Diversity-based Design Assist for Large Legged Robots
This work addresses the design of large legged robots, an area not well-studied, by providing an automated assist tool for human designers, though it appears incremental as it builds on existing methods like MAP-Elites.
The authors tackled the problem of designing large legged robots (around 2m tall) by combining MAP-Elites and parallel simulation to explore the design space, resulting in a library of robots and human-understandable design rules for use as a design assist tool.
We combine MAP-Elites and highly parallelisable simulation to explore the design space of a class of large legged robots, which stand at around 2m tall and whose design and construction is not well-studied.

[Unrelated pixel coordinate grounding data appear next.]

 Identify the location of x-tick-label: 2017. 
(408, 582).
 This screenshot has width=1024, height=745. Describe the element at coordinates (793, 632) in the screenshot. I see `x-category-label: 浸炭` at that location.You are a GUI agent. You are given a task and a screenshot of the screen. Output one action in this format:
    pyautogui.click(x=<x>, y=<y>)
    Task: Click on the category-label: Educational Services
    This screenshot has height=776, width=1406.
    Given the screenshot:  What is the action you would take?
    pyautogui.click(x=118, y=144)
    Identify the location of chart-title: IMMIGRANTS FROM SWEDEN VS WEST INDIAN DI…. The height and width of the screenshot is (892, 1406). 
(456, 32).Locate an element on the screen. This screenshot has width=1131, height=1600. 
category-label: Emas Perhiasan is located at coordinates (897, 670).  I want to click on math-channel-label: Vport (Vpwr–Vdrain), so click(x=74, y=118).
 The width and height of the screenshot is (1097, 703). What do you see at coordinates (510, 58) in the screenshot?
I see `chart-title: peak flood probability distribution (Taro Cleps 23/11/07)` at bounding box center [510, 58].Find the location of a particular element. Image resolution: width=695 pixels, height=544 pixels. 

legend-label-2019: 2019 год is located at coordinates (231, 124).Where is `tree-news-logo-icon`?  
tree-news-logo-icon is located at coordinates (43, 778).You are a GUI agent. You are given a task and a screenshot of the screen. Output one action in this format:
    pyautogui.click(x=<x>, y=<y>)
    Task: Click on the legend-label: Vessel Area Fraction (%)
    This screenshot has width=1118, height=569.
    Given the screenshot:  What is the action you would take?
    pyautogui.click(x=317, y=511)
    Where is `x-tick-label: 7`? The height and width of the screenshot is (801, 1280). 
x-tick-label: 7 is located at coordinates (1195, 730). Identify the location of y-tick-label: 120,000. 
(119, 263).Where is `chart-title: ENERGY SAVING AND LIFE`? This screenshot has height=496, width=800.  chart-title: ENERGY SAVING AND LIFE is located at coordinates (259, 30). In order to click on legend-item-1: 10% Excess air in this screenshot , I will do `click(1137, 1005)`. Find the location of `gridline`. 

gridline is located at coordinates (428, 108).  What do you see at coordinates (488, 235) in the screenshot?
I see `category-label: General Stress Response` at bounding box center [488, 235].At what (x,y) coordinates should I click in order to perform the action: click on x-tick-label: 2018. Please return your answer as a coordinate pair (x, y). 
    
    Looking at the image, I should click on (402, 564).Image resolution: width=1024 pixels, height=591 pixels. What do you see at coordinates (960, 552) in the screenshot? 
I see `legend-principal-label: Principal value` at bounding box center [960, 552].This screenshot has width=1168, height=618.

The simulation is modified to account for factors such as motor torque and weight, and presents a reasonable fidelity search space. A novel robot encoding allows for bio-inspired features such as legs scaling along the length of the body. The impact of three possible control generation schemes are assessed in the context of body-brain co-evolution, showing that even constrained problems benefit strongly from coupling-promoting mechanisms. A two stage process in implemented. In the first stage, a library of possible robots is generated, treating user requirements as constraints. In the second stage, the most promising robot niches are analysed and a suite of human-understandable design rules generated related to the values of their feature variables. These rules, together with the library, are then ready to be used by a (human) robot designer as a Design Assist tool.